Turmeric absorption depends on how you consume it; on its own, it's rapidly eliminated.
Ensuring nutrient absorption is just as important as making sure you’re getting a healthy and balanced diet. When it comes to certain superfoods, like turmeric, it’s important to know that there is a difference between simple consumption and full-absorption.
If you’re interested in preventative care, natural medicine, and want to get the benefits of turmeric in your body (instead of flushing them down the toilet) this article will teach you all you need to know to maximize turmeric absorption with each intake.
According to the board-certified and licensed nutritionist, Monica Reinagel, author of multiple bestselling books on nutrition, and host of the Nutrition Diva Podcast, your body might absorb anywhere from 10 - 90% of any given nutrient from any food depending on:
Nutrient absorption depends on multiple simultaneous factors, and it’s essential to understand them if you want to profit from the nutritional value of specific foods - like the benefits of turmeric.

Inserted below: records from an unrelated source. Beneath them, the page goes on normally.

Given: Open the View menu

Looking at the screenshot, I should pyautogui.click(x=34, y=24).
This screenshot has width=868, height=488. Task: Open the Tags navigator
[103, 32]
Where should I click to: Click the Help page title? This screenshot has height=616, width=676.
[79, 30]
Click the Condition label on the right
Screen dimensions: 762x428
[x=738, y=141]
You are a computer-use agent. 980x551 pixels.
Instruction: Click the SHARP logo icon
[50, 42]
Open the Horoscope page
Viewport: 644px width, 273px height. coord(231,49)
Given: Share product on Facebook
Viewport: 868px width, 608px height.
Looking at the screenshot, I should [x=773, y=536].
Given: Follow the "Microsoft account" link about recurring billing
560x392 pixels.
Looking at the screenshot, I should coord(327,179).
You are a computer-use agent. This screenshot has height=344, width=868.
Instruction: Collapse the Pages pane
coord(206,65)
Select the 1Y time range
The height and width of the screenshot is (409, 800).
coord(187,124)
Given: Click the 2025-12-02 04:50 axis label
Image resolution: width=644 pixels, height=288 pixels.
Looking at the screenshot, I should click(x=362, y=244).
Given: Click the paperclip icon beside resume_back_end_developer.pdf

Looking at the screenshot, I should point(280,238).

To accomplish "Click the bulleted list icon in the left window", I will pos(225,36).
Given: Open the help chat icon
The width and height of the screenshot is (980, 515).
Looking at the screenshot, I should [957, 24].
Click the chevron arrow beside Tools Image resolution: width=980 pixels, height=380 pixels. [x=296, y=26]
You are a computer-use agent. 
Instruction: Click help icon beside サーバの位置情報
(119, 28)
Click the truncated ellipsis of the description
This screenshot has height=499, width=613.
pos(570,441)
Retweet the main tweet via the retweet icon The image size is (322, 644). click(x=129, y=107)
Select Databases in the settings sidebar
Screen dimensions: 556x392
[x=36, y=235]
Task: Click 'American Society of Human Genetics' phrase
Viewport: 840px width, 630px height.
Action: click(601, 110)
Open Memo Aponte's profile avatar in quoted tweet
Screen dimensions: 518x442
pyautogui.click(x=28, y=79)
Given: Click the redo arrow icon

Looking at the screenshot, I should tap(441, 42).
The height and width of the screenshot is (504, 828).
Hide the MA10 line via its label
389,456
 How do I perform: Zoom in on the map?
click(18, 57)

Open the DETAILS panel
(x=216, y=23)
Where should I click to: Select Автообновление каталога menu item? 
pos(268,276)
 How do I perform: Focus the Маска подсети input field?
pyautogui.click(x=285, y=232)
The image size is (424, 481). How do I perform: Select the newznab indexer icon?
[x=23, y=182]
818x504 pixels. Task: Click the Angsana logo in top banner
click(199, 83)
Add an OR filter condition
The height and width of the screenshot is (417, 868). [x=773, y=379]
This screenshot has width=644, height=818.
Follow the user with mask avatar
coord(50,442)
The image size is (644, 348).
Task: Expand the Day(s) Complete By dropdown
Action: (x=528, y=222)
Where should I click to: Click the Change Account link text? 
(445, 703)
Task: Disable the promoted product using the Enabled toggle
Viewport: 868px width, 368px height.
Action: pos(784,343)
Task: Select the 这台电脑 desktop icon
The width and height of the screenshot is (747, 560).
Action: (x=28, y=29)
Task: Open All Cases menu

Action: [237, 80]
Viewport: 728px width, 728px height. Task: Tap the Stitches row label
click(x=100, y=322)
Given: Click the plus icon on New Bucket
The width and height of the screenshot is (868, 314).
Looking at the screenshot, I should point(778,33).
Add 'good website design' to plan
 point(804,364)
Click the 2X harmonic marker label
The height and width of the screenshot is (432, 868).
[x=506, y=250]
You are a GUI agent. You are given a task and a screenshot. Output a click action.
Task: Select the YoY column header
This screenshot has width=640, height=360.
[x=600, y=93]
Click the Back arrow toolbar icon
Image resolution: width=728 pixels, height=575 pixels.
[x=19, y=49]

For example, a banana according to the USDA extensive database of the nutritional composition of foods has 422 mg of potassium. But that’s just an approximate average resulting from 14 different samples. A medium banana in that same sample set could provide anything from 364 mg to 502 mg of potassium.
Therefore eating a banana doesn’t mean you’ll always get 422mg of potassium the same way adding one teaspoon of turmeric doesn’t mean you’ll benefit from every gram; it’s all estimates.
When you throw in heat, food interactions, time of day, drugs, and things you ate before, that number is also affected. You’d only get a portion of the banana’s potassium, and that’s an easy to digest food.
When it comes to turmeric absorption, bioavailability is the most critical factor.
The good news is that when you follow recommended dietary guidelines, you’re getting what you need despite the things that may reduce nutrient absorption.
The gastrointestinal tract receives the food you eat and processes most of the nutrients in the small intestine, with a few notable exceptions. The small intestine produces digestive juice, which mixes with bile from the liver, and other pancreatic juices to break down macronutrients like proteins, carbohydrates, and fat.
Vitamins and other micronutrients are also separated, and the healthy gut bacteria that live in the small and large intestine produce enzymes that further process the food. Whatever is too large or complex to be handled is eliminated as waste.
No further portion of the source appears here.